Reeves’s positivity drive received a boost last night after Microsoft’s Brad Smith announced a detailed £22 billion investment plan in the UK over four years, including data centres, AI research, and cloud infrastructure.

Britain had become a force for stability in an uncertain world, Smith informed the chancellor — quite a change of tune from 2023, when he went off on UK regulators for thwarting Microsoft’s purchase of Activision Blizzard.

Following a change in position and regulatory approval, the deal was subsequently approved, and Reeves has since cited Smith’s presidential endorsement as evidence of newfound confidence in the UK’s governance and innovation environment.

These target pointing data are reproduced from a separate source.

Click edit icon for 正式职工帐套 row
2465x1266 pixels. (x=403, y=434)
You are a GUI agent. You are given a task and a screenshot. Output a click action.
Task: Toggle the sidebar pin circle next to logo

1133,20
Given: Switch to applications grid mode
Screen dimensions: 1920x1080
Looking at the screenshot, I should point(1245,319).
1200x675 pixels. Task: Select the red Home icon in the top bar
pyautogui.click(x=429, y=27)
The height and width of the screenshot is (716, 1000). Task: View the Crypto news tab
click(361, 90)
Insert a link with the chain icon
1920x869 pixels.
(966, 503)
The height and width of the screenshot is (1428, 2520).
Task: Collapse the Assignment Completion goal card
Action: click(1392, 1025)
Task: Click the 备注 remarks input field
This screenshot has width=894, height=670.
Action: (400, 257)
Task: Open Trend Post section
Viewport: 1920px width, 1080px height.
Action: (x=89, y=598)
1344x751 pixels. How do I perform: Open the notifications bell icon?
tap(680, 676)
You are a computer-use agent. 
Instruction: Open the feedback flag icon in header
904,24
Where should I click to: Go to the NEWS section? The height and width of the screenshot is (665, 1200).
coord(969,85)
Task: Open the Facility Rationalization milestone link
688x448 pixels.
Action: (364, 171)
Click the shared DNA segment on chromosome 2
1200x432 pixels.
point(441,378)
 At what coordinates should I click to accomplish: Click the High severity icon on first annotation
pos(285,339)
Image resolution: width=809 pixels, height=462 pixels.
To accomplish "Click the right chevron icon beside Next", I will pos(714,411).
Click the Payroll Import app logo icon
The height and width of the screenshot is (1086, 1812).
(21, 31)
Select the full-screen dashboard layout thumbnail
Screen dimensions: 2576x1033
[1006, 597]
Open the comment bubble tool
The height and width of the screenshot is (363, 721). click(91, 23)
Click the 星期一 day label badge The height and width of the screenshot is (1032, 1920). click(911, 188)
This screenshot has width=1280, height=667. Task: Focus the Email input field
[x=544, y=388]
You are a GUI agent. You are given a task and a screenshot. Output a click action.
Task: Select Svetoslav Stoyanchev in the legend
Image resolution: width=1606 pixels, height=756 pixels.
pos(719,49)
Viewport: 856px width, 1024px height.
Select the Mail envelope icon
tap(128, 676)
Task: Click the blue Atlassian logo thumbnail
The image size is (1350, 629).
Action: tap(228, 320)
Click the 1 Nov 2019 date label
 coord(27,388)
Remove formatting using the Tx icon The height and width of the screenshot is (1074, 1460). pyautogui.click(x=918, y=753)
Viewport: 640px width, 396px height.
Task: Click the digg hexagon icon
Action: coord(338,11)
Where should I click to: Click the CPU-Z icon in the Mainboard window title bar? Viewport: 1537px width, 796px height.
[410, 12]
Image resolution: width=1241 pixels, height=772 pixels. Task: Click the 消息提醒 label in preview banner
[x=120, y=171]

In January, Reeves also sacked Competition and Markets Authority chair Marcus Bokkerink, citing the need for a “more pragmatic approach” to business regulation — a decision that some at the time interpreted as part of her wider pro-investment agenda.

In related development, the British economy expanded by a lackluster 0.1% in August, according to the latest figures from the Office for National Statistics.

Economists polled by Reuters had expected month-on-month growth of 0.1%. The ONS revised its growth data for July, which initially showed the economy flatlining, stating that it now assessed the economy had shrunk by 0.1%. That followed a 0.4% expansion in June.

The economy grew by a better-than-expected 0.3% in the second quarter, down from 0.7% seen in the first quarter, which was boosted by the front-loading of business activity ahead of U.S. trade tariffs in April.